Wenn das Berufungsgericht unter diesen Umständen des Einzelfalls zum Ergebnis kommt, dass der Erstbeklagte mit seinem Verhalten zum Zeitpunkt der Aufkündigung die Grenze des Zumutbaren für ein ungestörtes Zusammenleben überschritten hat, ist es von den dargestellten Grundsätzen der Rsp nicht abgewichen. Entgegen der Argumentation der Revisionswerber lässt sich der Verhaltensvorwurf gegenüber dem Erstbeklagten weder auf den einen Vorfall vom 22. 7. 2013 reduzieren, noch ist dieser angesichts seiner Intensität und des fehlenden unmittelbaren zeitlichen Zusammenhangs als eine nachvollziehbare Reaktion auf das Vorgeschehen zu werten, sodass das Fehlverhalten im Gesamtzusammenhang noch als nicht ausreichend schwerwiegend qualifiziert werden könnte.
Auch in Bezug auf die Zukunftsprognose für das Verhalten des Erstbeklagten liegt keine vom OGH aufzugreifende Fehlbeurteilung vor.

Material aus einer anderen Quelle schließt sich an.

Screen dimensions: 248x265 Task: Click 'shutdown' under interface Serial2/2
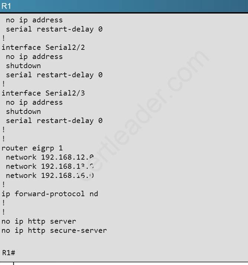point(23,66)
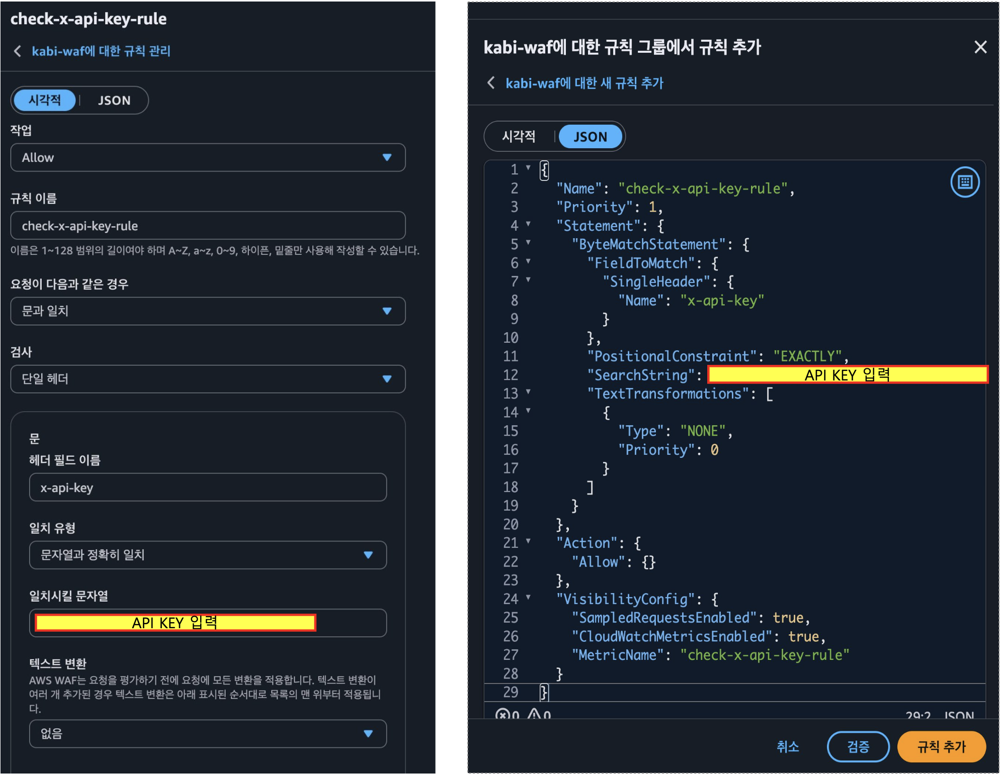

Verhaltensänderungen nach Einbringung der Aufkündigung haben nur dann Einfluss auf das Schicksal der Aufkündigung, wenn der Schluss zulässig ist, dass die Wiederholung der bisherigen Unzukömmlichkeit mit hoher Wahrscheinlichkeit auszuschließen ist. Die Vorinstanzen verneinten hier eine solche positive Zukunftsprognose, weil die von den Beklagten angebotene Verpflichtung, es zu unterlassen, die Gemeinschaftsfläche am Dach des Hauses zu betreten und zu benützen, nicht ausreiche, die vom Gesetz geschützten Interessen sicher zu stellen. Eine freiwillige Verpflichtung der Nichtbenützung sei keine Garantie für deren Umsetzung, Begegnungen mit Bewohnern seien zudem in anderen Bereichen der Liegenschaft weiterhin möglich. Zur Unterlassung des vom Erstgericht festgestellten unleidlichen Verhaltens selbst hätten sich die Beklagten auch gar nicht verpflichtet. Diese Beurteilung des Berufungsgerichts, das offensichtlich ohnedies zugunsten des Erstbeklagten von einer Verhaltensänderung nach Einbringung der Aufkündigung ausgegangen ist, weil von vornherein keine positive Zukunftsprognose vorliegen könnte, wenn die Störungen nach Zustellung der Aufkündigung andauerten, ist jedenfalls vertretbar.